Speaker
Description
First Name: Raffaella
Last Name: D'Amicis
Email Address: raffaella.damicis@inaf.it
Affiliation: INAF - IAPS
All Authors: R. D’Amicis, D. Trotta, O. Dhamane, A. Larosa, S. Benella, S. Yardley, R. De Marco, M. Laurenza, L. Sorriso-Valvo, D. Turner, D. Perrone, M. Velli, O. Panasenco, R. Bruno, D. Telloni, C. Owen, P. Louarn, S. Livi, J. Rodriguez-Pacheco, R. Wimmer-Schweingruber, T. Horbury
Abstract: Alfvénic fluctuations are ubiquitous in the solar wind and are thought to play a key role in several heliospheric processes, such as solar wind heating and acceleration, energetic particle acceleration, cosmic ray propagation, and geomagnetic activity.

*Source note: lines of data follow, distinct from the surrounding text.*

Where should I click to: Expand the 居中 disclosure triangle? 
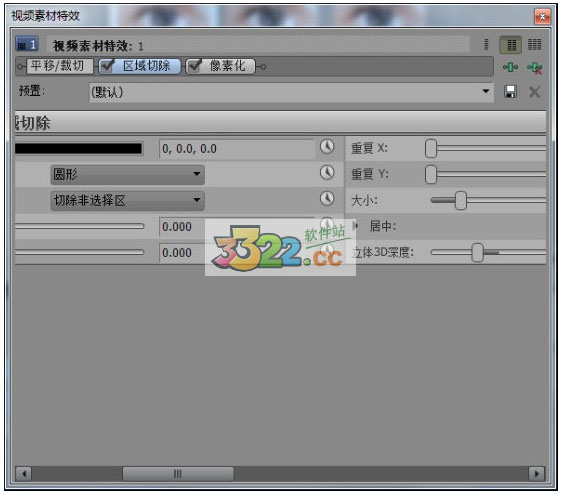click(x=355, y=226)
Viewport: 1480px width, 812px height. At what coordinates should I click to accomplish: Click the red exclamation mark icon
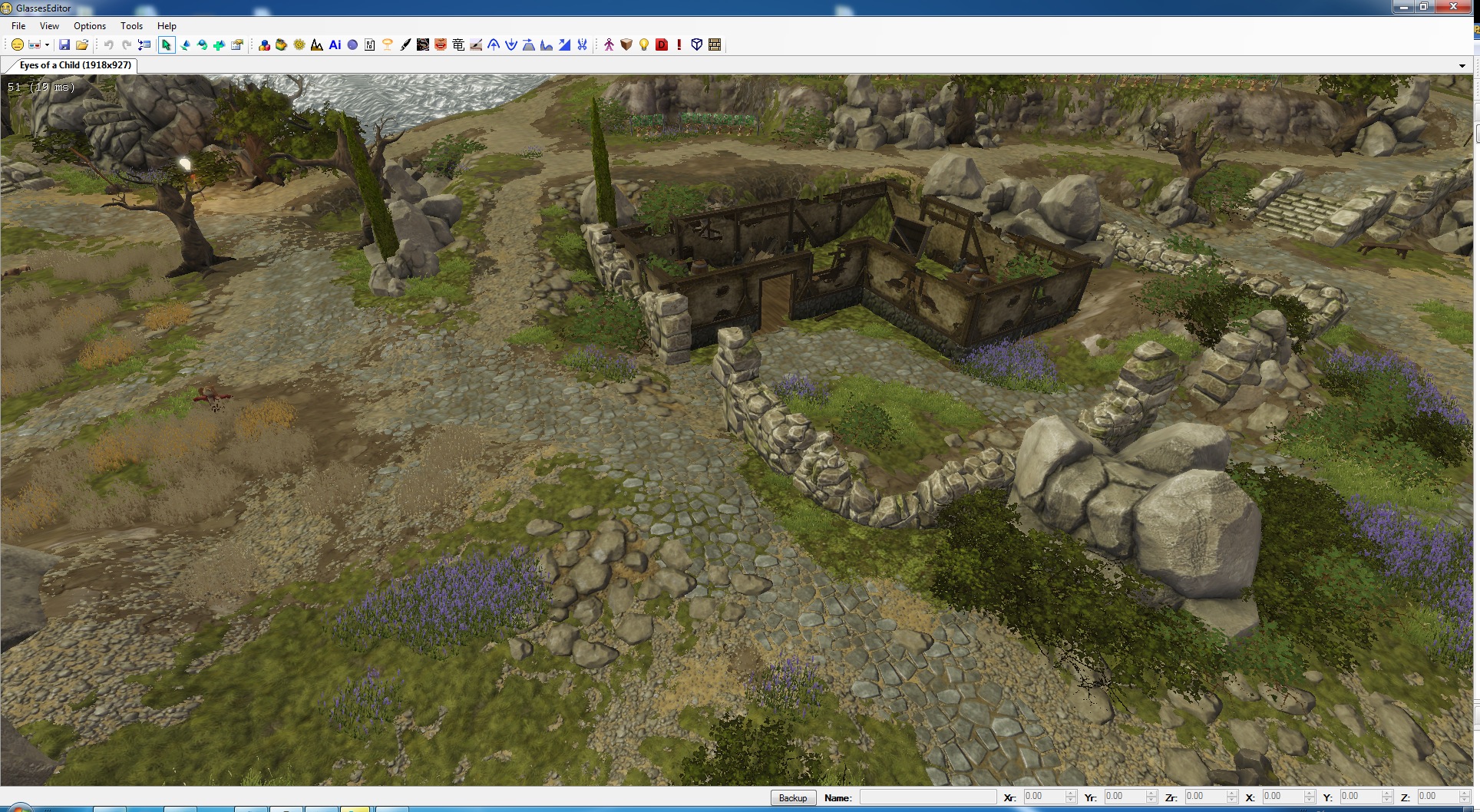(x=679, y=45)
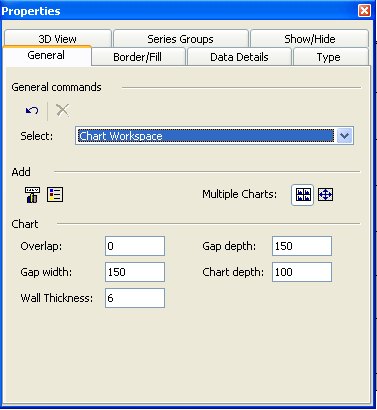Click the undo arrow icon
This screenshot has width=377, height=410.
click(32, 110)
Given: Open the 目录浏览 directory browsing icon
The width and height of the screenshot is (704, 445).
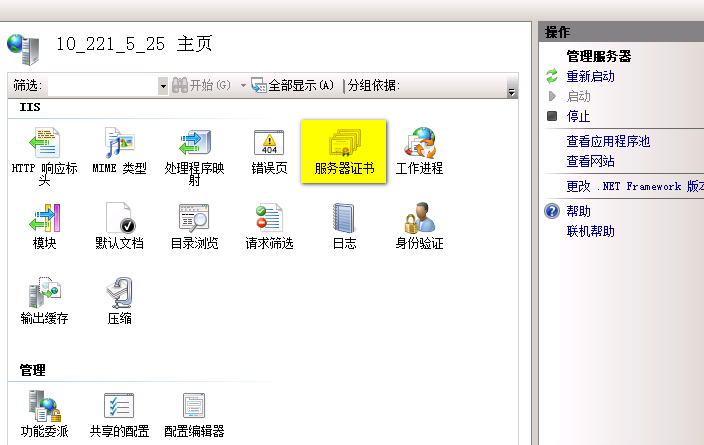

The ESA/NASA Solar Orbiter mission offers a unique opportunity to investigate the properties and origin of Alfvénic streams and their radial evolution. Owing to its orbital configuration, Solar Orbiter crosses the Sun–Earth line approximately once per year, enabling direct comparison with in-situ measurements detected at L1. We present a coordinated analysis of an Alfvénic slow wind stream observed by Solar Orbiter and Wind, subsequently overtaken by an ICME with a supercritical fast forward shock at its leading edge, propagating at ~ 1000 km/s at both spacecraft. Ballistic backmapping combined with high-resolution remote sensing observations allows us to identify its solar source region. Measurements from Solar Orbiter and Wind provide a robust framework to investigate the radial evolution of the stream’s turbulent properties, to assess the mechanisms responsible for the evolution of Alfvénicity and to address how the shock system evolves, focusing on the transmission of such Alfvénic fluctuations from up- to downstream at both heliocentric distances. We finally address the role of such a complex magnetic environment in the acceleration and variability of high energy (>1 MeV) protons, observed at both Solar Orbiter and Wind. These results offer new insights into the coupled evolution of turbulence, shocks, and energetic particles in the inner heliosphere.